Human rights at the Commonwealth Secretariat
Finally, the creation of an independent HRU within the Secretariat has given human rights considerations more salience and the unit’s staff greater scope to work with colleagues across the organisation to promote mainstreaming. This unit assists all other divisions in the Secretariat in integrating in a practical way and making explicit relevant human rights ideals, standards and frameworks in their areas of work. The unit regularly advises the Secretary-General and Secretariat staff on human rights issues arising from current Secretariat work or developments across the Commonwealth, including on counter-terrorism; rights-based approaches to HIV/AIDS treatment, trafficking of persons, including women, and other gender issues; and human rights awareness among youth.
In 2006 HRU staff participated in Secretariat pre-election assessment and Commonwealth observation group missions to Guyana and The Gambia. In 2009 the HRU was involved in similar missions to Mozambique.

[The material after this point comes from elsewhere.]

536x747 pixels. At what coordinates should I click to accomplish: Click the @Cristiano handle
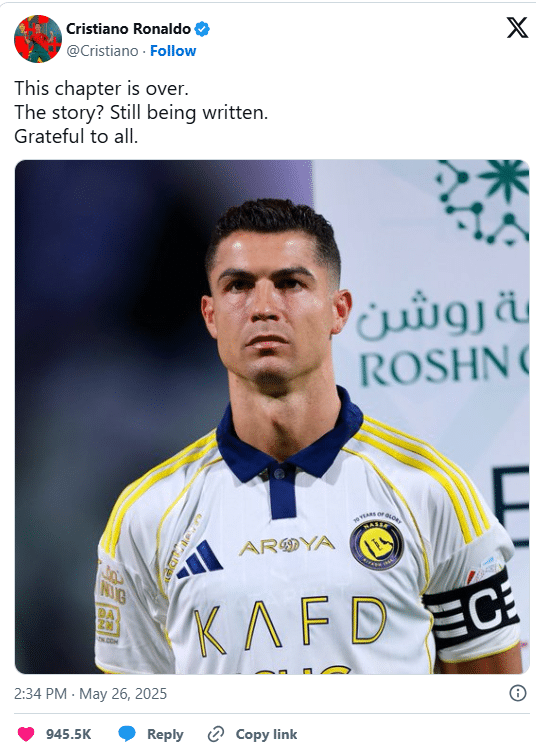click(102, 51)
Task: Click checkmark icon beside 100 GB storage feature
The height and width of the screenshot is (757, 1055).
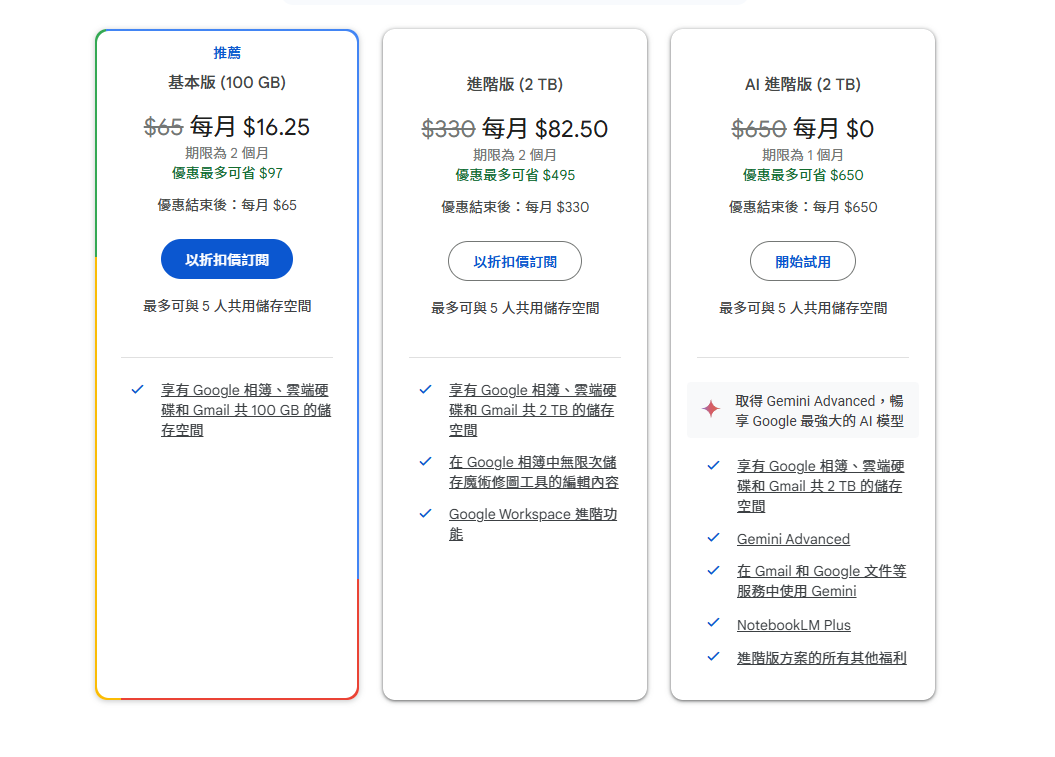Action: point(138,389)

HRU also collaborates with the Commonwealth Foundation to facilitate better engagement with civil society and governments on human rights issues.
Through the HRU, the Secretariat seeks to progress the mainstreaming of human rights through promoting a rights-based approach to development across all its political, economic and social divisions. The findings and recommendations of a report commissioned for this project will be used as an internal document for institutional self-appraisal and as a framework to implement specific recommendations. Apart from that, the HRU also organises ‘Rights Talks’ for staff on various human rights issues.